3 réflexions au sujet de “Le monde commun selon Hannah Arendt (1) – L’édification du monde commun”

  1. Il y a des problèmes dans la pensée de Annah Arendt il me semble, et assez retorses dans les sens suivants qui fragilise ses arguments. D’abord, le mot « commun ». Un petit mot de rien du tout mais redoutable. Je ne peux m’empêcher de penser à deux emplois particuliers de ce mot: dans la définition de ce que serait la « culture », c’est-à-dire pour certains, ce qui serait « commun ». Selon cette conception, la science ne pourrait que difficilement accéder au statut de « culture » par exemple. Un Gilbert Simondon, littéraire de son état pourtant, n’hésite pas à parler de ceux n’ayant qu’une culture littéraire ou artistique comme n’ayant qu’une culture partielle… Bergson l’emploie dans un autre sens tout aussi redoutable à propos du temps « commun » en relativité Ensteinienne, et qu’on a assimilé à « absolu » de façon dramatiquement erronée, mais erreur induite par une erreur provenant de Bergson lui-même en employant le mot « temps » plutôt que « durée », dont il a pourtant forgé la claire distinction. Il voulait parler d’une « durée commune » qui n’avait rien à voir avec un « temps absolu ». En fait, ce mot pose problème et ne me semble pas adéquat. Le mot le plus adéquat, vous l’employez vous-même en présentation de ce « monde commun »: c’est le mot « partagé » ou celui de « partage » . Il s’avère que le « partage » est une notion singulièrement mal comprise et on ne voit pas véritablement de pensée ayant fortement abordé ce concept avec beaucoup de réussite. Paradoxalement, ce pourrait être le cas avec Georg Simmel dans son livre « Philosophie de l’argent » (et c’est paradoxal que le partage soit associé à l’argent) ou peut-être aussi, mais de façon plus anecdotique, dans la philosophie de William James. Ni de l’ordre du don, ni de l’ordre du commun, c’est pourtant au travers du « partage » qu’il y a action, œuvre et parole, et in fine culture. Ce n’est pas un point de détail tant la différence entre ces deux mots est importante: il peut y avoir partage sans que rien de commun n’existe, et donc d’une façon « transcendante », mais qu’on pourrait dire aussi « chimérique » comme l’est la nature (on ne voit pas les atomes !), pour reprendre un A. N. Whitehead dans « The concept of nature ».

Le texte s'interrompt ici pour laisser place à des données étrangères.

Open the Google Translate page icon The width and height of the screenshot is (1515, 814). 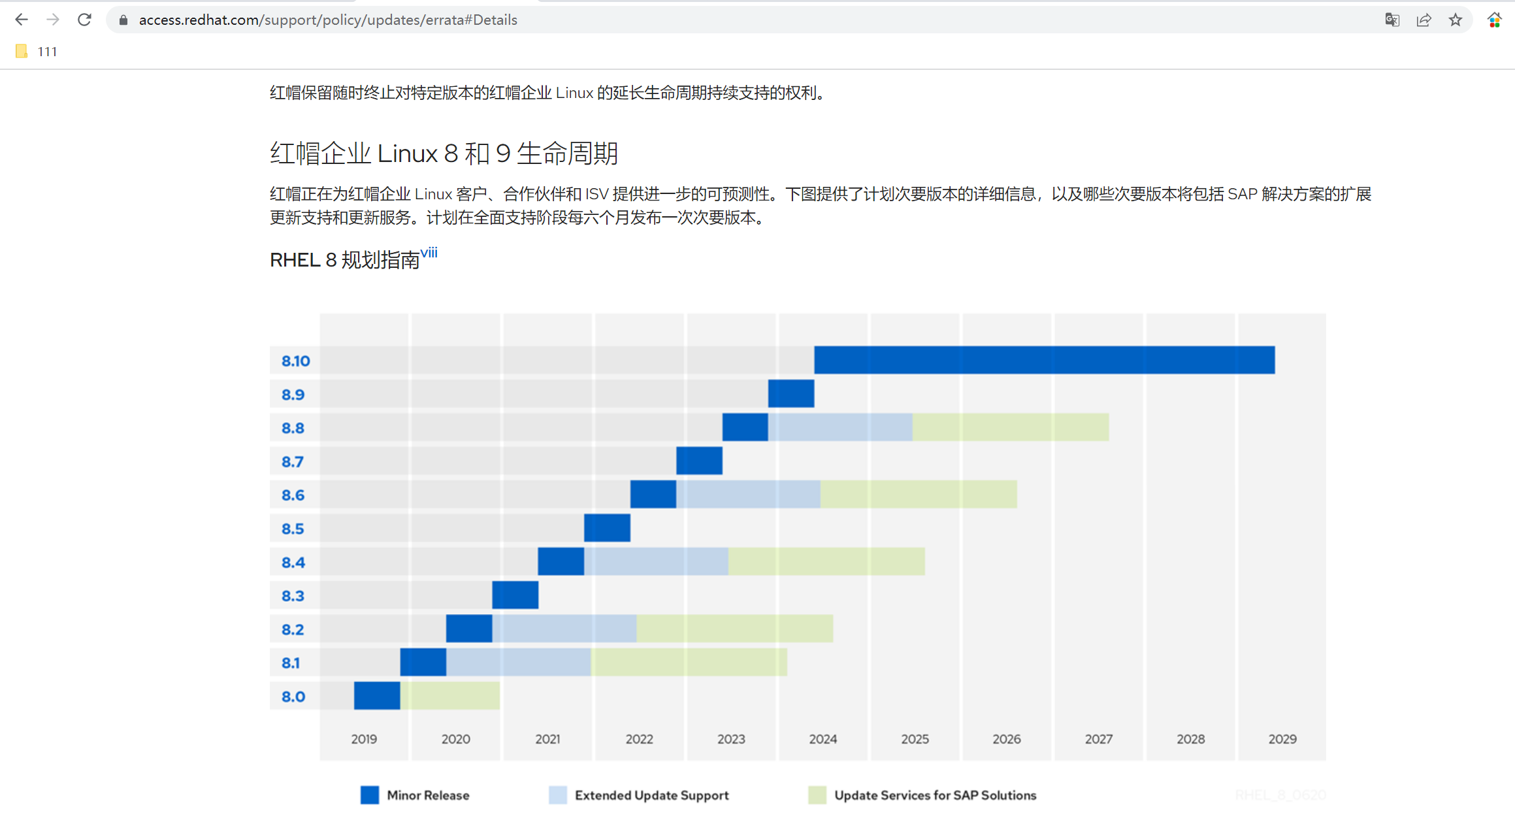(1392, 20)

    Ensuite, autre problème dans la notion de « potentiel » ; autre mot utilisé par Annah Arendt. Il est encore plus problématique car ce mot est un cheval de bataille de nombreuses pensées religieuses dogmatiques, ou même totalitaires. Étrange que Annah Arendt ait utilisé ce mot. En effet, il est utilisé par exemple dans cette oxymore effarante mais pourtant fondamentale en filigrane de la pensée religieuse de « potentiel de possibilités »… Derrière « potentiel », on peut alors par exemple s’opposer à tout IVG, ou dire qu’une entité préexiste au monde (commun ou pas). Utiliser ce mot, c’est donner des verges pour se faire battre si on développer plus avant la pensée de Annah Arendt, magnifique par ailleurs sur de nombreux points. Mais sur ce coup là… Problèmes.